## TASK INSTRUCTIONS
Check each line of the material below for "computer". Report how many have it, with no other words.

****

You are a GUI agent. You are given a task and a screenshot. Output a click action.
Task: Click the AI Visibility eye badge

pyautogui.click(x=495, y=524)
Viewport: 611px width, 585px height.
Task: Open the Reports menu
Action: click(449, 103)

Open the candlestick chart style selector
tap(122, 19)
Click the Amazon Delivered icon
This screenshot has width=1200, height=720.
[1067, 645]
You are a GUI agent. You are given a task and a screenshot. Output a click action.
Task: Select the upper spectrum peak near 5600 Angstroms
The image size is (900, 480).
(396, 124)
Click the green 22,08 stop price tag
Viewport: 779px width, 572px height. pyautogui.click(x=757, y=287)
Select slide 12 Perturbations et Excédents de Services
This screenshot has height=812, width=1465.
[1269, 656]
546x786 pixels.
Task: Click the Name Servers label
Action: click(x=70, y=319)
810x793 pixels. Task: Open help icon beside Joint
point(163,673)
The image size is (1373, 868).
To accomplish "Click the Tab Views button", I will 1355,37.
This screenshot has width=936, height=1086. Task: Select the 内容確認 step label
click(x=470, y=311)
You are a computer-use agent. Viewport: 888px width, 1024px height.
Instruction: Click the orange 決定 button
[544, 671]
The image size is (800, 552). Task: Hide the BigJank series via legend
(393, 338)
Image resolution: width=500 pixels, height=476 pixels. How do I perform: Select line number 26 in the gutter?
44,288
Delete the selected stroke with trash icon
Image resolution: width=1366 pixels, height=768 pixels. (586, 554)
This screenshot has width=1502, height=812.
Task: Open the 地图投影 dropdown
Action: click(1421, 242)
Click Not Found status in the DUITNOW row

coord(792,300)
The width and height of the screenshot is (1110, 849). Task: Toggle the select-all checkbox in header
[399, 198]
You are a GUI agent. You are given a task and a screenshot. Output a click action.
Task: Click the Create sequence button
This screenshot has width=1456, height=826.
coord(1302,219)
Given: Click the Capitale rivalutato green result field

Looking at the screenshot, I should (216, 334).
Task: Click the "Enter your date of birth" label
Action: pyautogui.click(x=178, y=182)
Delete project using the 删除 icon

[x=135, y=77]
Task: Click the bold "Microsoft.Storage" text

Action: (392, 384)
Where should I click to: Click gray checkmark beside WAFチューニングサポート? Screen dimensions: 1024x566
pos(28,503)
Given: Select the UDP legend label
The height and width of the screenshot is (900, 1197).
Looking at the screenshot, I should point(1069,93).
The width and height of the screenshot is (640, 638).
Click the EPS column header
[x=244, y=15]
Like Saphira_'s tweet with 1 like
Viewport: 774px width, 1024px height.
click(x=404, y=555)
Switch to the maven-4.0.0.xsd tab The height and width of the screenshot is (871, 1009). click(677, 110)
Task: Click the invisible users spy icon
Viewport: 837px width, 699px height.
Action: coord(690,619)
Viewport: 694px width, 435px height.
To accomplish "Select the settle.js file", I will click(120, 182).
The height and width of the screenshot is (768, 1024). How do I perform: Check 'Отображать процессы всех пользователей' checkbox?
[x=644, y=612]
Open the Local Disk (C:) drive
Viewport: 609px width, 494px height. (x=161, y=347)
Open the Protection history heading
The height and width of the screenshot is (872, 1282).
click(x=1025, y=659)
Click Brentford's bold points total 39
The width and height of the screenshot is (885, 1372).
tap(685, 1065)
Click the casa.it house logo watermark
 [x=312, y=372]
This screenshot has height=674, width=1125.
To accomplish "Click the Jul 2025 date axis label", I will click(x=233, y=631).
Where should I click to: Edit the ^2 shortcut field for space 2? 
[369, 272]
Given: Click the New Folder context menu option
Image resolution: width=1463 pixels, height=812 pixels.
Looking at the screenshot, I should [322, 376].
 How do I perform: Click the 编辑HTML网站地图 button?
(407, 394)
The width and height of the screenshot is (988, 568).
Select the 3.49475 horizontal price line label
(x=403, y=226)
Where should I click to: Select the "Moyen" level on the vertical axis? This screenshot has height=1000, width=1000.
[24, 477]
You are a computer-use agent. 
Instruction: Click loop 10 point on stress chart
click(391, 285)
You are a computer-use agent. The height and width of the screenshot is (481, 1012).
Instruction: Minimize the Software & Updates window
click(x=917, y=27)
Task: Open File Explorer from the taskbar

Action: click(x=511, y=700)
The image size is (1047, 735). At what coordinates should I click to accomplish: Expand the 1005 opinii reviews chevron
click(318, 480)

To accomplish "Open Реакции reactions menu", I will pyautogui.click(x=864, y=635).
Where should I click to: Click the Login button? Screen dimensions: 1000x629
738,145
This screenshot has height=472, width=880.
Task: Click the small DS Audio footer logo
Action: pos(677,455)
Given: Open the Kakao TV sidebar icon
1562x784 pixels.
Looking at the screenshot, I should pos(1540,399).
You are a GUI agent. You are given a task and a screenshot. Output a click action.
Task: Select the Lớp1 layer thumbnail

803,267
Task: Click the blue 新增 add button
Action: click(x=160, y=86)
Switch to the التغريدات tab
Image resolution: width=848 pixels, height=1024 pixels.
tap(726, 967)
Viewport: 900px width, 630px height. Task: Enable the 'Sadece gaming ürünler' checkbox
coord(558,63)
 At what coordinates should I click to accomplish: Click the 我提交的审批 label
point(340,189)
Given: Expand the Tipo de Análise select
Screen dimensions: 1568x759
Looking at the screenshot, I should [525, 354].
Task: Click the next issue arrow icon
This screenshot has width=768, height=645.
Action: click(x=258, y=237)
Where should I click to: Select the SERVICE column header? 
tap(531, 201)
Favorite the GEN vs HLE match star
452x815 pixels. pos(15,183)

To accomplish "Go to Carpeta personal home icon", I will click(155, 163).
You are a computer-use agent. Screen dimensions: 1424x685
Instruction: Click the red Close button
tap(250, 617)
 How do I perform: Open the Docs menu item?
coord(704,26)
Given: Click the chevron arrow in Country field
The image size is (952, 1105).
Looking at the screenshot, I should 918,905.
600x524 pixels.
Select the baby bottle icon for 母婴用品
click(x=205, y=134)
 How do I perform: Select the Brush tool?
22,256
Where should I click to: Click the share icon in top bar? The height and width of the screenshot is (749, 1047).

****

## SOLVED PROBLEM
4